*Problem 1*:
Answer these questions using the article about the South Dakota medical marijuana initiative.
(a) How many valid signatures are needed to place the initiative on the ballot?
(b) Within which state department would the initiative set up its registry system?
(c) With what share of the vote did the Montana medical cannabis petition pass?
*Problem 2*:
Write the next paragraph of the article about the South Dakota medical marijuana initiative, continuing after its final sentence.

*Source document*:
+++++
A newly formed group headed by veteran South Dakota cannabis activist Bob Newland has taken the first official steps toward getting a medical marijuana initiative on the November 2006 ballot there. South Dakotans for Safe Access, or SDSA, sent a proposed medical marijuana petition to the state's Legislative Review Council for review Tuesday. Once the language is reviewed by the council, signature-gatherers will have until May 2006 to obtain the nearly 17,000 valid signatures necessary to place the initiative on the ballot.
According to Newland, the initiative will set up a registry system within the state Department of Health that would allow qualifying patients and caretakers to avoid arrest and prosecution. The initiative will also include a "medical necessity" defense for people who have not yet obtained a registry card. Under this provision, people who are arrested and tried would be able to argue to a jury that they would qualify as a patient under the initiative.
"The wording is based on the wording of the medical cannabis petition that passed with 62% of the vote in Montana last year," Newland said. "We adapted it to refer to specific chapters and sections in South Dakota law. We're not at the 'engraved in stone' point yet," Newland continued. "We might change anything in the petition that's currently posted on the website. We're still looking for input, suggestions, on how to improve the language," he said.
+++++
*Supplied entries*:
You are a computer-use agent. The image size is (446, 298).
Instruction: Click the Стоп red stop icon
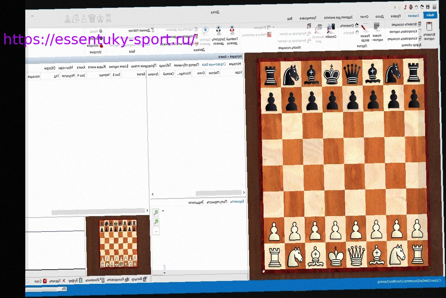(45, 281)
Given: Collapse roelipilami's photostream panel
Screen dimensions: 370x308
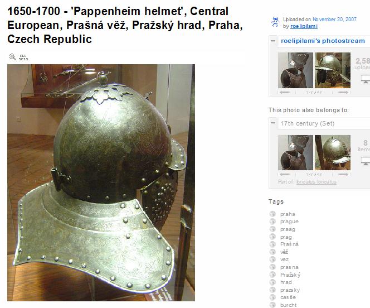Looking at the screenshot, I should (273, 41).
+++++
*Exercise result 1*:
(a) Nearly 17,000 valid signatures.
(b) The state Department of Health.
(c) 62% of the vote.

*Exercise result 2*:
"The Legislative Research Council has 15 days to comment on the proposed petition language and form, then we can either apply the LRC's suggestions or not," Newland said. "After that, we'll send the petition to the Secretary of State, according to proper procedure, and, on May 7, we can start circulating the petition for signatures of South Dakota voters."
The move comes in reaction to repeated failures to get movement on medical marijuana bills in the South Dakota legislature, which has rejected the bills three times since 2000. "The legislature is hopeless," Newland said. "They are so subservient to their perverted party lines that they are willing to watch people in agony suffer rather than do the right thing. People who need cannabis as medicine need it now. They can't afford to wait while a bunch of old drunk insurance agents and ex-bankers and retired farmers serving in the statehouse die off. From what we've seen the youngsters who replace them -- people who've smoked pot themselves -- are worse. We're sick of it. We'll do what's necessary to get this issue on the ballot."